Let's go through the different concerns and talk about best practice recommendations.
Dementia Risk

The AGA[2] recognizes that the science on the [association of dementia with PPI use] is lacking. For the two studies that alleged harm, the odds ratios (ORs) were extremely low, [and the studies were] very subject to stratification bias. There was no recommendation for concern.
Bone Fracture Risk

The very insidious concern about bone fracture [risk associated with PPIs] goes back to a University of Pennsylvania study published in JAMA.[3] Long-term, evidence-based studies, such as that from Laura Targownik[4] in Canada, have shown us that there is not a concern for bone density loss. For both the Delphi consensus[1] and the AGA[2] documents, there is no specific recommendation that people on OTC or long-term PPIs should be monitored any differently for bone density. Patients do not need baseline or serial sequential studies, and they do not need supplemental calcium.
Vitamin and Mineral Changes

Along those same lines, [possible changes] in iron and magnesium [levels associated with PPI use] are recognized in the literature.
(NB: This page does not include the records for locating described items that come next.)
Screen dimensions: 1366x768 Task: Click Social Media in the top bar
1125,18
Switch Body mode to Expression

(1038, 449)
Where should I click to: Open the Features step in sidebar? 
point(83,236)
These changes may be idiosyncratic and rare. Both the Delphi consensus[1] and the AGA expert guidance[2] do not recommend routine monitoring of any element, including calcium, magnesium, and iron. In addition, vitamins, such as B12, do not need to be monitored in people on long-term or short-term PPIs.
Renal Insufficiency

How about renal insufficiency?

The renal issue has made a lot of noise, and people are fearful about acute or chronic renal insufficiency. Both the Delphi and the AGA documents recognize that there is a risk for renal insufficiency due to acute interstitial nephritis. We think that this is idiopathic. Both documents recommend that people do not need to be monitored or screened routinely for renal toxicity [associated with PPI use]. Only symptom-directed testing, if applicable, is recommended.
Infection Risk

How about infection?
There are randomized controlled trial (RCT) data finding that pneumonia is not increased with PPIs and actually may be a little bit decreased.

The bigger concern has been for infection with Clostridium difficile. The ORs are very low, in the 1.5 to 1.6 range, and there are stratification biases across the C difficile study populations. [For patients on PPIs,] we are talking about relatively nominal acid suppression rather than true achlorhydria, which you would see in a vagotomy patient or gastric surgery patient. The consensus in the Delphi document[1] does not recommend that PPIs be stopped in concern for C difficile. The researchers also recommend that there is no rationale for probiotic use in patients on PPIs. Other types of infection have been of concern.

One that is a bit contrarian is spontaneous bacterial peritonitis (SBP). There are nominal ORs in the population of patients with cirrhosis with ascites [for this infection risk]. Whether or not this is going to bear out, the recommendation is that if you need a PPI, you should take it; and if you do not, you should not. Routine monitoring or avoidance of a PPI in a patient with cirrhosis specifically because of SBP concern is not recommended at this point. These patients have lots of other complexities that may put them at risk for SBP.